--- Excerpt to read ---
--- START ---

Friday, March 29, 2024

Leadership Woes

by Rabbi Steven Pruzansky

(First published at Israelnationalnews.com)

The relentless effort to topple Binyamin Netanyahu is almost thirty years old and continues unabated. There are politicians who arouse opposition and others who arouse irrational hatred. Netanyahu is in the latter category, to which should be added Donald Trump, whose mere existence also makes people lose their minds and who, like Netanyahu, is the subject of withering but dubious legal assaults from his haters who control prosecutions (but not necessarily convictions).

Each time Netanyahu is elected there are immediate calls for “new elections, now,” public protests and demonstrations, amid demands for his resignation. To his detractors, elections have only one legitimate and acceptable outcome – Netanyahu’s defeat. It seems that 99.5% of the people screaming for his resignation now were screaming for his resignation on October 6. They assume that new elections will spell certain electoral defeat for Israel’s longest serving prime minister. They should learn a little history.

--- END ---

--- Task A ---
Format the entries as a numbered list, with blank lines omitted, covering everything from the start of the entries down to the line containing "Action: click(473, 496)", both ends included.

--- Recorded information ---
--- START ---

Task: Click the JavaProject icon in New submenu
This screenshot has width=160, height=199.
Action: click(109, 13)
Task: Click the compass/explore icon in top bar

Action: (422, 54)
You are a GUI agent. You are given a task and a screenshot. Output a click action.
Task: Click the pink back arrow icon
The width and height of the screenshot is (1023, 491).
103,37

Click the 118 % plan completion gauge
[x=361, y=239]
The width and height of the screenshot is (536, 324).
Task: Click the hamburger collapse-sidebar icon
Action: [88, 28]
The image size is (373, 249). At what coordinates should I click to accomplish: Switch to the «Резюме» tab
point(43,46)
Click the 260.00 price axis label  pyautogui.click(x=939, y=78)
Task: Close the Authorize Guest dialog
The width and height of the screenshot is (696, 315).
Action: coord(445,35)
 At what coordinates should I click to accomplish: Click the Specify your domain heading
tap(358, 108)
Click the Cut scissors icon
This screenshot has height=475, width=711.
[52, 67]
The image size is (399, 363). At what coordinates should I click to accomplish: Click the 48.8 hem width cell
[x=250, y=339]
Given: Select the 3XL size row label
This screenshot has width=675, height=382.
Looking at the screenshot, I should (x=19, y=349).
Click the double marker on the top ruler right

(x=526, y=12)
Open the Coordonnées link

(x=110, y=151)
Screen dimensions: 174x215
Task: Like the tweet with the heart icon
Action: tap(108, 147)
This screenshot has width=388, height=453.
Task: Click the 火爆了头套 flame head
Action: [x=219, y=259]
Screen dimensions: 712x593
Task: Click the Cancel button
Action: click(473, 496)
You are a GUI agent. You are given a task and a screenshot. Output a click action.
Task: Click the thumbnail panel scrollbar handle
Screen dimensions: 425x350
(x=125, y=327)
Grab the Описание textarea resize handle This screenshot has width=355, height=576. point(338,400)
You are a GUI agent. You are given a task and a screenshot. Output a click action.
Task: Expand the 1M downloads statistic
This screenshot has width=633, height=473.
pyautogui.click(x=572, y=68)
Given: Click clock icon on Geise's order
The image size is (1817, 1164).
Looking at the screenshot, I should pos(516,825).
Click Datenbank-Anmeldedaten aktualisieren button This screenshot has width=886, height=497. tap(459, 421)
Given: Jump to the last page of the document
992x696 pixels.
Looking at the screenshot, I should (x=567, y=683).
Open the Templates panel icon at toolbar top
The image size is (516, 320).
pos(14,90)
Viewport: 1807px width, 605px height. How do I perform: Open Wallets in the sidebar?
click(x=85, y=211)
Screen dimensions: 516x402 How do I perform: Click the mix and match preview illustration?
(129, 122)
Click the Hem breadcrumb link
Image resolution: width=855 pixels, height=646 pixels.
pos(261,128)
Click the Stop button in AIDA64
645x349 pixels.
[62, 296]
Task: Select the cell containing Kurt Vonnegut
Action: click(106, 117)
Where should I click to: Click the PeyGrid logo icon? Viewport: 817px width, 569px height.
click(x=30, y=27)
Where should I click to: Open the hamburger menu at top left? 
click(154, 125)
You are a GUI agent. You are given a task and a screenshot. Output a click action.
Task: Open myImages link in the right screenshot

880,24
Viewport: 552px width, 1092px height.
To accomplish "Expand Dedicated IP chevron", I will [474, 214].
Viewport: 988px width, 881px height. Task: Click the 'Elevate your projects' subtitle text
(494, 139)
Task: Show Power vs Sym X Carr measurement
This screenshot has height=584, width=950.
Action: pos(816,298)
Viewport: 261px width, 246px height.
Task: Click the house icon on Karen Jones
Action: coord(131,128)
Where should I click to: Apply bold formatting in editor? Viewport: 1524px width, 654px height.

--- END ---

--- Task B ---
Answer these questions on the article about Netanyahu, one per line:
(i) Where was the article first published?
(ii) How old is the effort to topple Netanyahu, according to the article?
(iii) What percentage of the people now screaming for his resignation were, it seems, screaming for it on October 6?

--- Correct response A ---
1. Task: Click the JavaProject icon in New submenu
2. This screenshot has width=160, height=199.
3. Action: click(109, 13)
4. Task: Click the compass/explore icon in top bar
5. Action: (422, 54)
6. You are a GUI agent. You are given a task and a screenshot. Output a click action.
7. Task: Click the pink back arrow icon
8. The width and height of the screenshot is (1023, 491).
9. 103,37
10. Click the 118 % plan completion gauge
11. [x=361, y=239]
12. The width and height of the screenshot is (536, 324).
13. Task: Click the hamburger collapse-sidebar icon
14. Action: [88, 28]
15. The image size is (373, 249). At what coordinates should I click to accomplish: Switch to the «Резюме» tab
16. point(43,46)
17. Click the 260.00 price axis label  pyautogui.click(x=939, y=78)
18. Task: Close the Authorize Guest dialog
19. The width and height of the screenshot is (696, 315).
20. Action: coord(445,35)
21.  At what coordinates should I click to accomplish: Click the Specify your domain heading
22. tap(358, 108)
23. Click the Cut scissors icon
24. This screenshot has height=475, width=711.
25. [52, 67]
26. The image size is (399, 363). At what coordinates should I click to accomplish: Click the 48.8 hem width cell
27. [x=250, y=339]
28. Given: Select the 3XL size row label
29. This screenshot has width=675, height=382.
30. Looking at the screenshot, I should (x=19, y=349).
31. Click the double marker on the top ruler right
32. (x=526, y=12)
33. Open the Coordonnées link
34. (x=110, y=151)
35. Screen dimensions: 174x215
36. Task: Like the tweet with the heart icon
37. Action: tap(108, 147)
38. This screenshot has width=388, height=453.
39. Task: Click the 火爆了头套 flame head
40. Action: [x=219, y=259]
41. Screen dimensions: 712x593
42. Task: Click the Cancel button
43. Action: click(473, 496)

--- Correct response B ---
(i) At Israelnationalnews.com.
(ii) Almost thirty years old.
(iii) 99.5%.